Prescription For Profit
|Low debt-equity ratio: Will help the company in avoiding high interest costs.|
|Free cash flows: Ensures that the company is liquid and is making money from operations.|
|Low P/E ratio: Don't overpay; look for stocks that have a P/E of less than 10.|
|No foreign debt: Avoid firms that have FCCBs coming up for conversion in the near future.|
Pharma stocks might help your portfolio weather the recession, but only if you select wisely. However, not all pharma stocks are recession-proof. This is due to the weak or highly leveraged balance sheets of some of these companies. Until last year, when credit markets were flush with liquidity, almost all pharma companies raised money through foreign currency convertible bonds (FCCBs) either to fund acquisitions or capacity expansions. These bonds, issued to overseas investors, carry a stipulated interest rate and have an option of conversion to equity shares on expiry. Investors opt for conversion if the market price is higher than the conversion price on expiry. If the market price is lower, they are likely to opt for cash payment.

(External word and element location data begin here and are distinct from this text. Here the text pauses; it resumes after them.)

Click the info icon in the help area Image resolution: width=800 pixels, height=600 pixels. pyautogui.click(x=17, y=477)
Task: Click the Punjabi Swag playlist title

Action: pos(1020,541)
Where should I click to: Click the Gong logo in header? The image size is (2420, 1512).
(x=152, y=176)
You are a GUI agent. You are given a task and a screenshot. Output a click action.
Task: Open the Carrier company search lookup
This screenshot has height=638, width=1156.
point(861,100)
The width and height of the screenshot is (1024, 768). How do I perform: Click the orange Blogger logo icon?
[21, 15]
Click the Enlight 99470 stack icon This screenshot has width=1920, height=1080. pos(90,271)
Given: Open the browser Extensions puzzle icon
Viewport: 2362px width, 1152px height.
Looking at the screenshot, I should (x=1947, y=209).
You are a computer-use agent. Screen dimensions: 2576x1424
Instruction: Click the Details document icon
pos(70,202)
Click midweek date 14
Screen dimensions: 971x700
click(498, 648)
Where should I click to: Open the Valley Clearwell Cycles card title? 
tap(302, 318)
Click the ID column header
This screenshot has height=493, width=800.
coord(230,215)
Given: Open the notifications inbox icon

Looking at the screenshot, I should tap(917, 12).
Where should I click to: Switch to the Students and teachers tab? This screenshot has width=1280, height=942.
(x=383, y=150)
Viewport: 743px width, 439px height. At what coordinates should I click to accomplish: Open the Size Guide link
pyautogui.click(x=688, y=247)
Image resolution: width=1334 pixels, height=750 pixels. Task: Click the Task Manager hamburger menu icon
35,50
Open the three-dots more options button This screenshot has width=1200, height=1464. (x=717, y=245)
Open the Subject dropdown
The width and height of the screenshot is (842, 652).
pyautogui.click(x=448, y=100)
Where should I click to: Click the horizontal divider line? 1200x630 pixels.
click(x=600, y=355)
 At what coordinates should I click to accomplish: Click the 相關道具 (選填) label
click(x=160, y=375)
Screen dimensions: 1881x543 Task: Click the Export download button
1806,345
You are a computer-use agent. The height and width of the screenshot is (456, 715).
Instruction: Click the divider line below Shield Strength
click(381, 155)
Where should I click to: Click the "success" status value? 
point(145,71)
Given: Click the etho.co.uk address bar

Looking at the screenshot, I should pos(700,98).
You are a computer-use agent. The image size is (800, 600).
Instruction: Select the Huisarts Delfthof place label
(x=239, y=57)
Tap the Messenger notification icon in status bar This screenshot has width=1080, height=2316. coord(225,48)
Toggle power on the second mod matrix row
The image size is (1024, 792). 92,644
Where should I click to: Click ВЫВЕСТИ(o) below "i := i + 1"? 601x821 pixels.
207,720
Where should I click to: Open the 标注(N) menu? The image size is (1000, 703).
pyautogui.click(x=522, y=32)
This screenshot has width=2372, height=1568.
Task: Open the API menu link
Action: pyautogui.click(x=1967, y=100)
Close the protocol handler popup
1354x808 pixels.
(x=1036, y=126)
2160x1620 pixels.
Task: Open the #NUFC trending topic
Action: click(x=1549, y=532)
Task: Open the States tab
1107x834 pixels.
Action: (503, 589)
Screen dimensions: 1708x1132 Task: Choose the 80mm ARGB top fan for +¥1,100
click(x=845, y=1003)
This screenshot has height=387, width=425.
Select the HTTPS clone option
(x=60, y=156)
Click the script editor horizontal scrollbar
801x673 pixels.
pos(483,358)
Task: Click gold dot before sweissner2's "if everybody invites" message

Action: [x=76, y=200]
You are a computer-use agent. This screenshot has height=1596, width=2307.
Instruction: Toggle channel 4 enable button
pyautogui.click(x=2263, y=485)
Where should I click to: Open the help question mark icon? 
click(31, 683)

Hence, the pharma companies whose FCCBs are due in the near future and whose market prices are lower than the conversion price will be financially strained as they need to borrow or sell assets to meet the debt obligations. This can result in an increased debt burden and their overall profitability can come under pressure.
So, stay away from stocks whose prices are much lower than the conversion price and are facing a FCCB conversion in the near term. Wockhardt and Aurobindo Pharma are the most vulnerable, with the former expecting FCCBs for conversion this year, and the latter in 2010. Wockhardt's FCCBs are due on 25 September at a conversion price of Rs 486 per share against the current market price of Rs 95.
Aurobindo's conversion price stands at Rs 522 in 2010 against the market price of Rs 109 per share. Companies like Orchid, Jubilant, Ranbaxy and Glenmark have two-three years before their FCCB conversion comes into force. But experts are positive about these companies as they enjoy strong cash flows, which would eventually help them repay the FCCB amount even if the bonds aren't converted.
Based on analyst reports, we have shortlisted the best picks in the sector (see table). Sun Pharma, Cipla, Lupin and Piramal Healthcare are the preferred stocks. "Sun Pharma has the strongest balance sheet in the business, which equips it to generate multiple new growth engines going forward," says analyst Nitin Agarwal, setting a target price of Rs 1,398 per share for the stock.